**Task inputs:**
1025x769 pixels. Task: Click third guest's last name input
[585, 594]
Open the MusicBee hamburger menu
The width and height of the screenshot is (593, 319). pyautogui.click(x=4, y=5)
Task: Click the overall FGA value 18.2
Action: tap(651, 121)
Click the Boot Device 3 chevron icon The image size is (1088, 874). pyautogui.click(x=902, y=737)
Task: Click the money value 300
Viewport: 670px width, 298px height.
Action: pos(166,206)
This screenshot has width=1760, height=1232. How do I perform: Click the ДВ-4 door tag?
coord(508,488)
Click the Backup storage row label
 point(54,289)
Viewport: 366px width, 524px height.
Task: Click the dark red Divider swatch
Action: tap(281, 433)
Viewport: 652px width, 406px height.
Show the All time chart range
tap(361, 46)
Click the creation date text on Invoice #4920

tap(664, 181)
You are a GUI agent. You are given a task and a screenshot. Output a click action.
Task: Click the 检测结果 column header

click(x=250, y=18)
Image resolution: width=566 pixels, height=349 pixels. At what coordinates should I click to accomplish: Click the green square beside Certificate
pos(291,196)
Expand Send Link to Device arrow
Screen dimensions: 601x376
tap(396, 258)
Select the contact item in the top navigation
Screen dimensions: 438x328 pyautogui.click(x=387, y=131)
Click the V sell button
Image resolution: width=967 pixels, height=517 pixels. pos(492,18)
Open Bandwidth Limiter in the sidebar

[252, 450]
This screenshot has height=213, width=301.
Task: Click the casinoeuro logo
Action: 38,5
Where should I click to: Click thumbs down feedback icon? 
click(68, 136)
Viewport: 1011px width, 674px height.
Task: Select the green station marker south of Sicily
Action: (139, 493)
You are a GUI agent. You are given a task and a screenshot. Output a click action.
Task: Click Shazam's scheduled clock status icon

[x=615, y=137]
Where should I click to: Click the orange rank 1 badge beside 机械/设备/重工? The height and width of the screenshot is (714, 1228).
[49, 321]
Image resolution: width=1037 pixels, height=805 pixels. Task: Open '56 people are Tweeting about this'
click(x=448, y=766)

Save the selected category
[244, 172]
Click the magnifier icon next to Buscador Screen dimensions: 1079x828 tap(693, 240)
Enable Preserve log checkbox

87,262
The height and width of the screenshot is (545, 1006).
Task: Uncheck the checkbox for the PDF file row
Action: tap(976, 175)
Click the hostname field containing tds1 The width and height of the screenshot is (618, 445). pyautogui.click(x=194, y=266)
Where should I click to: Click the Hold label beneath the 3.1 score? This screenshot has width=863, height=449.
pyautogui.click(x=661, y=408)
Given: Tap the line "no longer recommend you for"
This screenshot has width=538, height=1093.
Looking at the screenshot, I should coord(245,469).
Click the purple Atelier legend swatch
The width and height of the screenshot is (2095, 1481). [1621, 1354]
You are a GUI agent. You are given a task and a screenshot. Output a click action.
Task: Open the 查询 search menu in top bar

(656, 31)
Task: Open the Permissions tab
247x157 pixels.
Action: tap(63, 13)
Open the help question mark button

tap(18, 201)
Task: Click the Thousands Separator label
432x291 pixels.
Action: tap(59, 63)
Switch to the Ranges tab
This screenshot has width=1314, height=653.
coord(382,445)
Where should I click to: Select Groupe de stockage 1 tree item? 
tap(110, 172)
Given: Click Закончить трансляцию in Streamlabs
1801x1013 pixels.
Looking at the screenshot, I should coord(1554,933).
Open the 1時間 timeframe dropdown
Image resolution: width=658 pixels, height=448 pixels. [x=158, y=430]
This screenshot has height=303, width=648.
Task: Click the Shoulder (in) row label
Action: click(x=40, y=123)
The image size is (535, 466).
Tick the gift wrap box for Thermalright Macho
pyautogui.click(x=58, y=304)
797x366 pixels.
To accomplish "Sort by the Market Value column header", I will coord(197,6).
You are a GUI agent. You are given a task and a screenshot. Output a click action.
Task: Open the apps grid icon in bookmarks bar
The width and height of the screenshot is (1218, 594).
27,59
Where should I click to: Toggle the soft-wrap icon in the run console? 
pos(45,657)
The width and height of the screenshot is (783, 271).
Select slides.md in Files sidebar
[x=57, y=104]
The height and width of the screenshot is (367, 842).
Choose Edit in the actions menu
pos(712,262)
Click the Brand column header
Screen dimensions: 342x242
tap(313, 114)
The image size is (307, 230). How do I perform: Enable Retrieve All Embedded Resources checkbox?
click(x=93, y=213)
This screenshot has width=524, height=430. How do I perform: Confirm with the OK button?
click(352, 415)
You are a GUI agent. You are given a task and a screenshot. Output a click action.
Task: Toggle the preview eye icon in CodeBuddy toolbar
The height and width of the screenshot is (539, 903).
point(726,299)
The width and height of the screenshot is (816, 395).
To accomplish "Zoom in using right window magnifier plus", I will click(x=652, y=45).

**Task requirements:**
Return the entire listing above unchanged, reproducing every line character for character from the first to the last.

**Response to this exercise:**
1025x769 pixels. Task: Click third guest's last name input
[585, 594]
Open the MusicBee hamburger menu
The width and height of the screenshot is (593, 319). pyautogui.click(x=4, y=5)
Task: Click the overall FGA value 18.2
Action: tap(651, 121)
Click the Boot Device 3 chevron icon The image size is (1088, 874). pyautogui.click(x=902, y=737)
Task: Click the money value 300
Viewport: 670px width, 298px height.
Action: pos(166,206)
This screenshot has width=1760, height=1232. How do I perform: Click the ДВ-4 door tag?
coord(508,488)
Click the Backup storage row label
 point(54,289)
Viewport: 366px width, 524px height.
Task: Click the dark red Divider swatch
Action: tap(281, 433)
Viewport: 652px width, 406px height.
Show the All time chart range
tap(361, 46)
Click the creation date text on Invoice #4920

tap(664, 181)
You are a GUI agent. You are given a task and a screenshot. Output a click action.
Task: Click the 检测结果 column header

click(x=250, y=18)
Image resolution: width=566 pixels, height=349 pixels. At what coordinates should I click to accomplish: Click the green square beside Certificate
pos(291,196)
Expand Send Link to Device arrow
Screen dimensions: 601x376
tap(396, 258)
Select the contact item in the top navigation
Screen dimensions: 438x328 pyautogui.click(x=387, y=131)
Click the V sell button
Image resolution: width=967 pixels, height=517 pixels. pos(492,18)
Open Bandwidth Limiter in the sidebar

[252, 450]
This screenshot has height=213, width=301.
Task: Click the casinoeuro logo
Action: 38,5
Where should I click to: Click thumbs down feedback icon? 
click(68, 136)
Viewport: 1011px width, 674px height.
Task: Select the green station marker south of Sicily
Action: (139, 493)
You are a GUI agent. You are given a task and a screenshot. Output a click action.
Task: Click Shazam's scheduled clock status icon

[x=615, y=137]
Where should I click to: Click the orange rank 1 badge beside 机械/设备/重工? The height and width of the screenshot is (714, 1228).
[49, 321]
Image resolution: width=1037 pixels, height=805 pixels. Task: Open '56 people are Tweeting about this'
click(x=448, y=766)

Save the selected category
[244, 172]
Click the magnifier icon next to Buscador Screen dimensions: 1079x828 tap(693, 240)
Enable Preserve log checkbox

87,262
The height and width of the screenshot is (545, 1006).
Task: Uncheck the checkbox for the PDF file row
Action: tap(976, 175)
Click the hostname field containing tds1 The width and height of the screenshot is (618, 445). pyautogui.click(x=194, y=266)
Where should I click to: Click the Hold label beneath the 3.1 score? This screenshot has width=863, height=449.
pyautogui.click(x=661, y=408)
Given: Tap the line "no longer recommend you for"
This screenshot has width=538, height=1093.
Looking at the screenshot, I should coord(245,469).
Click the purple Atelier legend swatch
The width and height of the screenshot is (2095, 1481). [1621, 1354]
You are a GUI agent. You are given a task and a screenshot. Output a click action.
Task: Open the 查询 search menu in top bar

(656, 31)
Task: Open the Permissions tab
247x157 pixels.
Action: tap(63, 13)
Open the help question mark button

tap(18, 201)
Task: Click the Thousands Separator label
432x291 pixels.
Action: tap(59, 63)
Switch to the Ranges tab
This screenshot has width=1314, height=653.
coord(382,445)
Where should I click to: Select Groupe de stockage 1 tree item? 
tap(110, 172)
Given: Click Закончить трансляцию in Streamlabs
1801x1013 pixels.
Looking at the screenshot, I should coord(1554,933).
Open the 1時間 timeframe dropdown
Image resolution: width=658 pixels, height=448 pixels. [x=158, y=430]
This screenshot has height=303, width=648.
Task: Click the Shoulder (in) row label
Action: click(x=40, y=123)
The image size is (535, 466).
Tick the gift wrap box for Thermalright Macho
pyautogui.click(x=58, y=304)
797x366 pixels.
To accomplish "Sort by the Market Value column header", I will coord(197,6).
You are a GUI agent. You are given a task and a screenshot. Output a click action.
Task: Open the apps grid icon in bookmarks bar
The width and height of the screenshot is (1218, 594).
27,59
Where should I click to: Toggle the soft-wrap icon in the run console? 
pos(45,657)
The width and height of the screenshot is (783, 271).
Select slides.md in Files sidebar
[x=57, y=104]
The height and width of the screenshot is (367, 842).
Choose Edit in the actions menu
pos(712,262)
Click the Brand column header
Screen dimensions: 342x242
tap(313, 114)
The image size is (307, 230). How do I perform: Enable Retrieve All Embedded Resources checkbox?
click(x=93, y=213)
This screenshot has width=524, height=430. How do I perform: Confirm with the OK button?
click(352, 415)
You are a GUI agent. You are given a task and a screenshot. Output a click action.
Task: Toggle the preview eye icon in CodeBuddy toolbar
The height and width of the screenshot is (539, 903).
point(726,299)
The width and height of the screenshot is (816, 395).
To accomplish "Zoom in using right window magnifier plus", I will click(x=652, y=45).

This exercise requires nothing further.